You get all the luck eh...

Hopefully this time the cam+ lifters will stay together.
Please post how the thicker oil works for you.
My motor (with the XE284) is a good bit quieter with 015-W40 rotella instead of 10w-30.

I would add Comp break in lube or GM EOS to your oil all the time.
(Zinc anti wear additive)

I have seen the cam recomendations by BDS.
I like Isky cams. As to wether you should use a 110 LSA 112 or 114.
Either will work. Each will give a slightly different boost response curve shape and a slightly different torque curve. Each will work well, but slightly different.
I have tried a few different cams with 112 and 114 LSA on S/C motors.
The truth is there is no hard fast, must do rule for a LSA on a S/C cam.
It will be application specific depending on a lot of factors and the effect you are looking for. A specific application may want a cam with X duration and 116LSA on Y installed C/L.
But as a generalized recomendation supercharged motors tend to want wider LSA and somewhat less overlap (than the same motor - blower) as a rule. If the specific cam that is best for the job happens to have a 110LSA, so be it. Not a problem.
BDS has a long well earned good reputation in the S/C business. The fact that they are hooked up with Isky for their cams is a +++.
Because of the weight of your car, and how you'll be using it, you're probabily best to stick with the milder cams you have been using.

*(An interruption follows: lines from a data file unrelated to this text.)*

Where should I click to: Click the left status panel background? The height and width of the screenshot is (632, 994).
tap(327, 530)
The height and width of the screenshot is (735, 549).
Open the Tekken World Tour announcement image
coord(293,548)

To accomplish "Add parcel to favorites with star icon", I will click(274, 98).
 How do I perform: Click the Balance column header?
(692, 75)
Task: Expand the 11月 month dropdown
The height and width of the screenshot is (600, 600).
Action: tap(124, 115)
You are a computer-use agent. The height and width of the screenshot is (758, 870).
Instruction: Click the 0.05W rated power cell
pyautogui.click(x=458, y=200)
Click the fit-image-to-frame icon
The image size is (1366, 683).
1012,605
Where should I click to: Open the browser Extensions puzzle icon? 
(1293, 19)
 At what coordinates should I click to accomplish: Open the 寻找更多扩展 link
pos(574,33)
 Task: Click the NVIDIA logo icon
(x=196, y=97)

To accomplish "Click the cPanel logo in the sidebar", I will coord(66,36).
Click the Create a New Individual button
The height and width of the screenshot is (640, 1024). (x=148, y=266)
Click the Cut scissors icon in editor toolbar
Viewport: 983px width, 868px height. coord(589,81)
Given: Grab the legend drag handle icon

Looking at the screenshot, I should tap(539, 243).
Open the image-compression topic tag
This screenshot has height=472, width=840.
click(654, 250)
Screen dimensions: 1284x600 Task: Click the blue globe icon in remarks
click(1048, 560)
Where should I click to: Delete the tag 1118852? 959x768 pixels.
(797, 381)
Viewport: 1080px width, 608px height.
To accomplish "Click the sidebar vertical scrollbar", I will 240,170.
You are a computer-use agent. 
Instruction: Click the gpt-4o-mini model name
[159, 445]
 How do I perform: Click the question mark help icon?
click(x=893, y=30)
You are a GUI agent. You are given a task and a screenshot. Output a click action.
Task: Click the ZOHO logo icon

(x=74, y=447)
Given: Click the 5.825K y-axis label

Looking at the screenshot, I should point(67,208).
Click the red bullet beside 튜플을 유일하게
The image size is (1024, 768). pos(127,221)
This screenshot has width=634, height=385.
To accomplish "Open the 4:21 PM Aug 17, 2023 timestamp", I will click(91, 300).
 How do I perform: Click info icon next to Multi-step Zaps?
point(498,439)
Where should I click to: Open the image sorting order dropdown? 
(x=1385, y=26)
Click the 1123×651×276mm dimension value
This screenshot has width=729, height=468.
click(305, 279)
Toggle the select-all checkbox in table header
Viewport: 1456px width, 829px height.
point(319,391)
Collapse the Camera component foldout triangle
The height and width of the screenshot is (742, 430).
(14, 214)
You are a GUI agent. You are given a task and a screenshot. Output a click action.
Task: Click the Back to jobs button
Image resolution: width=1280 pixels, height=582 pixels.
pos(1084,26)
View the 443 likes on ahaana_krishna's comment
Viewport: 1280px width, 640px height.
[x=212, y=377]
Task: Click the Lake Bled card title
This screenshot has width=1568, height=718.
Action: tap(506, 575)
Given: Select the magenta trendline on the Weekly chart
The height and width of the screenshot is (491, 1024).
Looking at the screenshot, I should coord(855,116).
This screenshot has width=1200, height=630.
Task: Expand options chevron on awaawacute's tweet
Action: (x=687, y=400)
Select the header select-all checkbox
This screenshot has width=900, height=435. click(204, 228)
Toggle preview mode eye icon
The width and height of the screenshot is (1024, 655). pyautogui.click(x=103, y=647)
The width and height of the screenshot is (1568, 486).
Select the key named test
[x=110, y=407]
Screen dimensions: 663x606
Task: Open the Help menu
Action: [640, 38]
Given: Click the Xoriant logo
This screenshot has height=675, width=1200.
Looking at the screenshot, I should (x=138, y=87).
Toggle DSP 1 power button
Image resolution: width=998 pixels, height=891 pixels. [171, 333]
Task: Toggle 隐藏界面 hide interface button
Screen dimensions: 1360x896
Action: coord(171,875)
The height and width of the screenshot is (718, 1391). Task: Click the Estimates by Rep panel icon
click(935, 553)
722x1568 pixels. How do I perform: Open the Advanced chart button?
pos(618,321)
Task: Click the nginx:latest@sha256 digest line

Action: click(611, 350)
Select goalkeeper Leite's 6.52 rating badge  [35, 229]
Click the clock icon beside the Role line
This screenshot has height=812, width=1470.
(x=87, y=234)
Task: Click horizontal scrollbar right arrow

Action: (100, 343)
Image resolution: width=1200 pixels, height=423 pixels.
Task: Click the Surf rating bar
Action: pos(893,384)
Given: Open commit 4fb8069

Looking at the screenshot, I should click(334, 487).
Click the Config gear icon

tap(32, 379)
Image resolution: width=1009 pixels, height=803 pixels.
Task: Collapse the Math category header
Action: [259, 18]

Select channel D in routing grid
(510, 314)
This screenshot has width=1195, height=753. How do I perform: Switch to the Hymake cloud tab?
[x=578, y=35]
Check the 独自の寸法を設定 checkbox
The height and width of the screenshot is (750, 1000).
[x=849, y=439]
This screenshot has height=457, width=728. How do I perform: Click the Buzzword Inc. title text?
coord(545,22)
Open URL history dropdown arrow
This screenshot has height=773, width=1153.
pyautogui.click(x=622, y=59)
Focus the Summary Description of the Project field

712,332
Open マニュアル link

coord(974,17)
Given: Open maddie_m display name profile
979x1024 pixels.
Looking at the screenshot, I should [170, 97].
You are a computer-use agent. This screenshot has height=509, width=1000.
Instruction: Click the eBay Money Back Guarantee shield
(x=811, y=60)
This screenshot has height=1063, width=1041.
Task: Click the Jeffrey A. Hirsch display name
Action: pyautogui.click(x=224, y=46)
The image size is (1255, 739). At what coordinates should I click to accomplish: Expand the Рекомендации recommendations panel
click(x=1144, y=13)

Your biggest issue is not the cam grind, but getting the thing to live in the motor.
I would use only as much spring pressure as required to get the job done.
I would pull the valve covers and fire it up and look at the push rods to see if they are spinning. (may have to rev the motor up a bit)
If any are not spinning and you cannot get them to do so, you got trouble.
Something is not right. Lifter bores???, grit in the cam oil galleries?
If something is preventing the lifters from spinning, the cam and lifters will fail.
Isky, Comp, Crane, it won't matter.

Should be a lot of fun once you get it sorted out. Good luck.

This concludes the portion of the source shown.